Hacker Newsnew | past | comments | ask | show | jobs | submitlogin

If this is true (and frankly I know for a fact it is, as I just downloaded the linked file containing Disable_Windowsupdate.exe, which is signed by Samsung Electronics CO and downloaded from Samsung's own servers) then Microsoft should pick up the phone and threaten the heck out of Samsung, Microsoft while somewhat neutered by anti-trust still has a great deal of power over OEMs and stuff like this is a perfect time to [ab]use it.


Ultimately it's just another item on the long long list of why anyone should not buy Microsoft and Samsung products.

Samsung's terrible engineers coupled with a proprietary OS means users lose.


Yes, it's clearly Microsoft's fault here. Geez.....


Honestly, as a Linux user this kind of makes me chuckle.

Microsoft has spent so much time abusing their market dominance, trying to cripple linux on the desktop that it's kind of funny for once to see a company which they can't strong-arm doing the same thing back to them.


Let the past be the past. The new MS is making some good moves. However, this is not MS's fault. When you operate in an OEM type environment, you will run into situations like this.

For example, if OSX was an OEM offering, companies would disable services and make unsavory modifications.

The reality, is like Lenovo, we have a bad vendor here and probably think twice before buying PCs from Samsung.


Honestly, it's hard to embrace the "new MS" when there are things like this still happening: http://www.theguardian.com/technology/2015/may/22/microsoft-...

I'm aware that Microsoft is a giant corporation and there are many different people employed. The amount of people who support Open Source most likely increased in the last years. But as long as they're doing the public "we love Linux and Open Source" and try to lobby Open Source away in the background, I have no reason to trust them.


What a bunch of total fucking assholes.

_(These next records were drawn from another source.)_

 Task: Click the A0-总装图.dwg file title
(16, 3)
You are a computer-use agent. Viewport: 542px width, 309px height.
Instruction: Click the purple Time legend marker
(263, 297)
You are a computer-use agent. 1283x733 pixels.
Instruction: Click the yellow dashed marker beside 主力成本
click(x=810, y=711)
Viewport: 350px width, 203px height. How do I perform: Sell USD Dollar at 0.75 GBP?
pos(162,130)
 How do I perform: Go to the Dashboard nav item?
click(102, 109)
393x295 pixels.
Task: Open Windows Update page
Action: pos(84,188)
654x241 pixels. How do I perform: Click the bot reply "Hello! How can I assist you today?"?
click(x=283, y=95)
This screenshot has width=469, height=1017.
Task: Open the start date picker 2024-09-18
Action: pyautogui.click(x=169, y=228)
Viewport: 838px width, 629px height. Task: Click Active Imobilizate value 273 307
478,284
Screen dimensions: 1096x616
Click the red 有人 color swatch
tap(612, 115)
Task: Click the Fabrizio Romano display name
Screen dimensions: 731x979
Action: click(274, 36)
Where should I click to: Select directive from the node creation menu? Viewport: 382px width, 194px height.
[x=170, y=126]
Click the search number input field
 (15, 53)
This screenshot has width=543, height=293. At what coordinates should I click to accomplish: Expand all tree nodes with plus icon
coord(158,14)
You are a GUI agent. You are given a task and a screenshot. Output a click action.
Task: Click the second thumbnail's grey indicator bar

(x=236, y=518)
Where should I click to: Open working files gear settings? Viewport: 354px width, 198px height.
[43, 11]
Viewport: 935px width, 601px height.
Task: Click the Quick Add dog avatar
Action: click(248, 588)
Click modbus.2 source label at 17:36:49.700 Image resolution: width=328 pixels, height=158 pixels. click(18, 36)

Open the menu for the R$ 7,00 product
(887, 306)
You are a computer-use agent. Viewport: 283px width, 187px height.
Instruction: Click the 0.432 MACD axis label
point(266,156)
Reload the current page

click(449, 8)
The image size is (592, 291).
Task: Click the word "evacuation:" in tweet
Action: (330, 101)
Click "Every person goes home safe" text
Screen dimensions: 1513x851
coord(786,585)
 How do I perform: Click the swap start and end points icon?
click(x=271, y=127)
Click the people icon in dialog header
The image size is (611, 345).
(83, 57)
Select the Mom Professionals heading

That's not lobbying, that's blackmail.

No joke but this sort of stuff makes a mockery of the positive things they have done recently. Ao much positive spin hiding the same asshattery.


Well really it's not much different from saying you will move out of your representative's district, move out of your state, or move out of the country if a law you don't like gets passed. Is it blackmail for a person to leave Indiana because of their pro-discrimination bill that recently passed? Was it blackmail for Salesforce to say that they wouldn't be doing business in Indiana? It's the same thing here. They're voting with their wallet just like everyone does.

However, it says in the article: A Microsoft spokesperson said: “We have looked into the nearly decade-old matter and we don’t recognise these claims. Fundamentally, it is not how we operate as a business. We have an honest and open engagement with the government and this is how we will continue to work with it.”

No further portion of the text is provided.